#### TASK BRIEF
In the entries that follow, the first line to write out is the one containing "1363x697 pixels. Task: Apply", and the last is the one containing "Screen dimensions: 768x481". Reproduce that stretch exactly, with nothing before or after it.

[Data records]
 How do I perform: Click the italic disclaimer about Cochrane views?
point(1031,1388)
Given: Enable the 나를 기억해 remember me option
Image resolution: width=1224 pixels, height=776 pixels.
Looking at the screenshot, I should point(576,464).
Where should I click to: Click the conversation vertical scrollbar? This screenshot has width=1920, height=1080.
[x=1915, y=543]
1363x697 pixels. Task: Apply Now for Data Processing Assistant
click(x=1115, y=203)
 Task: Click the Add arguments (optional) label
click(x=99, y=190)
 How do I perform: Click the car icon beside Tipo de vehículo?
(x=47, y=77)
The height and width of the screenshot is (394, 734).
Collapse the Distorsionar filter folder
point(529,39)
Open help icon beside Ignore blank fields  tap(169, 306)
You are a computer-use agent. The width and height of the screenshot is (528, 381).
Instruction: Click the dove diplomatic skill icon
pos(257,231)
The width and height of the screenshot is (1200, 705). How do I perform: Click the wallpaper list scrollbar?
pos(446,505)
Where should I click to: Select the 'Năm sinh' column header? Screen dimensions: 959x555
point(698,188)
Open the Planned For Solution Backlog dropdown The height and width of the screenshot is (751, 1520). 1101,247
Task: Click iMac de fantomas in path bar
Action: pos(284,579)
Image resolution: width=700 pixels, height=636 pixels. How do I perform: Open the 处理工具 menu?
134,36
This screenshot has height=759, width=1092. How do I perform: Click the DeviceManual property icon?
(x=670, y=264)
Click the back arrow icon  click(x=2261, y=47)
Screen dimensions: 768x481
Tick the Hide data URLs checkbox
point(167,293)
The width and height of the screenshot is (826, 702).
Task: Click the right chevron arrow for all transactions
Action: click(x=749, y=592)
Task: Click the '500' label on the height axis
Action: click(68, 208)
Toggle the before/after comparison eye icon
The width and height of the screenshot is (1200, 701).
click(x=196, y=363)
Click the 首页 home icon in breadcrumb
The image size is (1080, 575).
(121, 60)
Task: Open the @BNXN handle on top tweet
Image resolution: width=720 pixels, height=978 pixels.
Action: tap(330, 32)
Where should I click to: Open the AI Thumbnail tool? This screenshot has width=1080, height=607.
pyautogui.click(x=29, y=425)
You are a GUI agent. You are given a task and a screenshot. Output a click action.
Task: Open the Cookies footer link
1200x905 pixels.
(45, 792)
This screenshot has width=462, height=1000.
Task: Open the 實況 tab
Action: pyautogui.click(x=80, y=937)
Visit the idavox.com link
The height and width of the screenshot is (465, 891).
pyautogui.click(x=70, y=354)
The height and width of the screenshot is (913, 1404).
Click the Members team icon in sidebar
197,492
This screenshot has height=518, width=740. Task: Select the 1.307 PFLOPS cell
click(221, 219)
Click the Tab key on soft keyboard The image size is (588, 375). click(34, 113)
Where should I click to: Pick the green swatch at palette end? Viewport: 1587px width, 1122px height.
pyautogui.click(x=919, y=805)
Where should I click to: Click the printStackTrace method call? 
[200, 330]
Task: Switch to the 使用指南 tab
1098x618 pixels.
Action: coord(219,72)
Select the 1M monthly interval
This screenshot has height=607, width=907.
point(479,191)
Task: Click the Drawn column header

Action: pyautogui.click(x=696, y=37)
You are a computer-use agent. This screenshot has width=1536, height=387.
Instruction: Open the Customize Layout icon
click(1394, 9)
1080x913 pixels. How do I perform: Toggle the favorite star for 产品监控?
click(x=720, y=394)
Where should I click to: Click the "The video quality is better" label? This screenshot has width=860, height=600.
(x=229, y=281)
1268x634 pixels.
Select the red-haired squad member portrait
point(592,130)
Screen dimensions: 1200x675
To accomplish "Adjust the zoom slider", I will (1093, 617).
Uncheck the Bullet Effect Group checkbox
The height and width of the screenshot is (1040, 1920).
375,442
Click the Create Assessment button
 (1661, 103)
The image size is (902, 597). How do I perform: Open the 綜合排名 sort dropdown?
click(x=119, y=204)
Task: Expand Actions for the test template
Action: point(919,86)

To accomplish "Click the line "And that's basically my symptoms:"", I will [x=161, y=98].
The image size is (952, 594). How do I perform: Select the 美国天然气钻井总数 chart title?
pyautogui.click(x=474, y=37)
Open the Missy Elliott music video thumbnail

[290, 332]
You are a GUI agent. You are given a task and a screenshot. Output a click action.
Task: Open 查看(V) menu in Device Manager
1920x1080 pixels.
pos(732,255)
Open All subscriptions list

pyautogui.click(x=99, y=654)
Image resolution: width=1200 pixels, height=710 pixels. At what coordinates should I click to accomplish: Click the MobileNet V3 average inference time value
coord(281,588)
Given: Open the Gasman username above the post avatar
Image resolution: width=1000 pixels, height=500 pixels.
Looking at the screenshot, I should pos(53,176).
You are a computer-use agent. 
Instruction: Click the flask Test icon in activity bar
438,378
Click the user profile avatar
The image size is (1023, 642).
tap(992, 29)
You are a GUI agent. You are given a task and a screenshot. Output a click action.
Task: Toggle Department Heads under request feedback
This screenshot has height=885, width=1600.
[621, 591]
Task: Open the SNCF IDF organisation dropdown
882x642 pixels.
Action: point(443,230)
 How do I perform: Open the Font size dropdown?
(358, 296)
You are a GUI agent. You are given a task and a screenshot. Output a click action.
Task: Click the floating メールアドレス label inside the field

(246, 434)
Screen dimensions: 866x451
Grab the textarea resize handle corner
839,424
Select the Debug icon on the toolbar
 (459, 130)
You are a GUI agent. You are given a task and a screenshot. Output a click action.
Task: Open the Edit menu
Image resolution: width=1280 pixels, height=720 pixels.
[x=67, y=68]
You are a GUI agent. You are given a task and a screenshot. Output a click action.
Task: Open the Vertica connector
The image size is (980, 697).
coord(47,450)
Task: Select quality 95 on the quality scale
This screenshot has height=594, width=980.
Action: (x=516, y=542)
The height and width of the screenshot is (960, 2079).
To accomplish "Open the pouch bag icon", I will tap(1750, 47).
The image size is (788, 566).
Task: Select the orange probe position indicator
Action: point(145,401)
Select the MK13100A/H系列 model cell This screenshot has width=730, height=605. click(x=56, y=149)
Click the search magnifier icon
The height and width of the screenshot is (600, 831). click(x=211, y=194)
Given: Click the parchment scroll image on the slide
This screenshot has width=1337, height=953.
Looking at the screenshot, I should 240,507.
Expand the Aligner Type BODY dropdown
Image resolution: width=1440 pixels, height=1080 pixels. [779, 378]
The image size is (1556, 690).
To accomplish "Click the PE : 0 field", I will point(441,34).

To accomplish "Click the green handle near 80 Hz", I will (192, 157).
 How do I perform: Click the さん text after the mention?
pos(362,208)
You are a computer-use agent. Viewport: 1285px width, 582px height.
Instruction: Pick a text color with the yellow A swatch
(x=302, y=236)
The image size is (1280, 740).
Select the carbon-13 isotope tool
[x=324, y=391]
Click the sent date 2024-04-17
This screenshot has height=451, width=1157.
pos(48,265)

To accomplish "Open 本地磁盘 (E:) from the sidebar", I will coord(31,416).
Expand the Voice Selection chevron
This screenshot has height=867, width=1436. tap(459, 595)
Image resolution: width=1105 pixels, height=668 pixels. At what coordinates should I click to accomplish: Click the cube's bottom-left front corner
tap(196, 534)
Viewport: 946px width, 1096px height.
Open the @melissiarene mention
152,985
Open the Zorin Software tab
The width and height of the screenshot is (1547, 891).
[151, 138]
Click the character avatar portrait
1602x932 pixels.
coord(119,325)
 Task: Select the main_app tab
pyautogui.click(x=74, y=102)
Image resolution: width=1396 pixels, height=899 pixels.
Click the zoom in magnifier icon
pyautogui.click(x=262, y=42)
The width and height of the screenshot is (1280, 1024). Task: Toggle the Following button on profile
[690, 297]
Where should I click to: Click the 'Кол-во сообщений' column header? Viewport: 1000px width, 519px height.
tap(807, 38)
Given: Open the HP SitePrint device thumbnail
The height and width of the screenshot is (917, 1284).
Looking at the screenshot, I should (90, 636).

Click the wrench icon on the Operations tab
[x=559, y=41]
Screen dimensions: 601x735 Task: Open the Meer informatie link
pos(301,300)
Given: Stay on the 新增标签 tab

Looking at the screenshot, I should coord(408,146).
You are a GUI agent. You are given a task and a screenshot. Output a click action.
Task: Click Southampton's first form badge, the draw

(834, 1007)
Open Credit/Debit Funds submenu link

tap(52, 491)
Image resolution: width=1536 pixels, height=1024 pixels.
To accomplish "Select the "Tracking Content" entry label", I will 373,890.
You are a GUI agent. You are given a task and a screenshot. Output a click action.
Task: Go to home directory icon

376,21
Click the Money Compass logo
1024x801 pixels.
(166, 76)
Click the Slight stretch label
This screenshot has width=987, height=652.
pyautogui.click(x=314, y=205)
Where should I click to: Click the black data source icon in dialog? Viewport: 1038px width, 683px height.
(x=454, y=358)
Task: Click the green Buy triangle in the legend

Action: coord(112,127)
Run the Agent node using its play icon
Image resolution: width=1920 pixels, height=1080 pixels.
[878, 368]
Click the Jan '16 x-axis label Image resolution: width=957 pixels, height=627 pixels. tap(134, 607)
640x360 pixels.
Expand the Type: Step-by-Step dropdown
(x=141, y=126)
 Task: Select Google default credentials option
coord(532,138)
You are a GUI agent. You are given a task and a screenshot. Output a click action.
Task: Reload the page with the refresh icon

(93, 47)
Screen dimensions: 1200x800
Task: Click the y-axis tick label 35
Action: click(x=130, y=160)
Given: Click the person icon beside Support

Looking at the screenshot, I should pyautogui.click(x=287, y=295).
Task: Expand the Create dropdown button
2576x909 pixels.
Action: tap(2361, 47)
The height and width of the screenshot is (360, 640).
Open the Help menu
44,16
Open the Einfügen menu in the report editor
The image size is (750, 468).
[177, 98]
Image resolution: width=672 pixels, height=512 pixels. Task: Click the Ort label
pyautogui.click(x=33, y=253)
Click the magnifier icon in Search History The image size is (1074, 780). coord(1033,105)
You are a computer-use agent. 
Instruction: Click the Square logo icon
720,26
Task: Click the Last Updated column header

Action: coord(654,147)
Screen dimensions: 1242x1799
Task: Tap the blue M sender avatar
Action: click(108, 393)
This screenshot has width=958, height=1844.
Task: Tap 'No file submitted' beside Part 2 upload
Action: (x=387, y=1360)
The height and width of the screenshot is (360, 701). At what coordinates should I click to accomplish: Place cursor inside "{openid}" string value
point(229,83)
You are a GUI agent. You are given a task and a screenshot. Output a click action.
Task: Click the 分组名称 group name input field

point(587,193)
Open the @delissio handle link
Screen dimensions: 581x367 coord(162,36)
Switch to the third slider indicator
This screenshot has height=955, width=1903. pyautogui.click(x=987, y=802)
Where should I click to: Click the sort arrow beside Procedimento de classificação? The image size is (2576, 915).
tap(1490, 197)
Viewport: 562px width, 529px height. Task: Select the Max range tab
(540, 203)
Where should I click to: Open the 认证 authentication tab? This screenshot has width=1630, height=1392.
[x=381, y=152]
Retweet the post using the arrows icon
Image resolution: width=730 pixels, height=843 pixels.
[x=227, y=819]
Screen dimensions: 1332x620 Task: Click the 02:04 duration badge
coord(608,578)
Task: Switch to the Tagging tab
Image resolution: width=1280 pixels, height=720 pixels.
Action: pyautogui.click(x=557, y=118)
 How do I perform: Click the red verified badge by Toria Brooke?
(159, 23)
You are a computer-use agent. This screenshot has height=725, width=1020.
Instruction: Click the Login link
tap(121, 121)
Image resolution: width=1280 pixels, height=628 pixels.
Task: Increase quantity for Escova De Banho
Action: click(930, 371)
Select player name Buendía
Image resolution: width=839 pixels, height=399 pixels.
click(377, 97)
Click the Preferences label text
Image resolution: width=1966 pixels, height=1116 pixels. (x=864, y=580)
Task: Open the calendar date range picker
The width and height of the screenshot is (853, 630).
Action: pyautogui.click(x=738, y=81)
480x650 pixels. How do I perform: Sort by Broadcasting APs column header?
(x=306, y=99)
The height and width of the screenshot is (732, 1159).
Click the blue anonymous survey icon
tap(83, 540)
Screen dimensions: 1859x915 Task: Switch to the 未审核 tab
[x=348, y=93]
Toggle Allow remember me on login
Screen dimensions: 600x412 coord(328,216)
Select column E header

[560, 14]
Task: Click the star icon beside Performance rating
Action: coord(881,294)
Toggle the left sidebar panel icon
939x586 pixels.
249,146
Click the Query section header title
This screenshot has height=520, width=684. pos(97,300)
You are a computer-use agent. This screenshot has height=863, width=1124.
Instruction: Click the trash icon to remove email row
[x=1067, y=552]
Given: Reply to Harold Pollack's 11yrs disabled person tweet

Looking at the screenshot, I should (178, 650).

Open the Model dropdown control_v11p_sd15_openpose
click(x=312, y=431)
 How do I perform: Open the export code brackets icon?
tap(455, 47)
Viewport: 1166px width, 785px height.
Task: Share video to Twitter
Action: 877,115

#### EXERCISE ANSWER
1363x697 pixels. Task: Apply Now for Data Processing Assistant
click(x=1115, y=203)
 Task: Click the Add arguments (optional) label
click(x=99, y=190)
 How do I perform: Click the car icon beside Tipo de vehículo?
(x=47, y=77)
The height and width of the screenshot is (394, 734).
Collapse the Distorsionar filter folder
point(529,39)
Open help icon beside Ignore blank fields  tap(169, 306)
You are a computer-use agent. The width and height of the screenshot is (528, 381).
Instruction: Click the dove diplomatic skill icon
pos(257,231)
The width and height of the screenshot is (1200, 705). How do I perform: Click the wallpaper list scrollbar?
pos(446,505)
Where should I click to: Select the 'Năm sinh' column header? Screen dimensions: 959x555
point(698,188)
Open the Planned For Solution Backlog dropdown The height and width of the screenshot is (751, 1520). 1101,247
Task: Click iMac de fantomas in path bar
Action: pos(284,579)
Image resolution: width=700 pixels, height=636 pixels. How do I perform: Open the 处理工具 menu?
134,36
This screenshot has height=759, width=1092. How do I perform: Click the DeviceManual property icon?
(x=670, y=264)
Click the back arrow icon  click(x=2261, y=47)
Screen dimensions: 768x481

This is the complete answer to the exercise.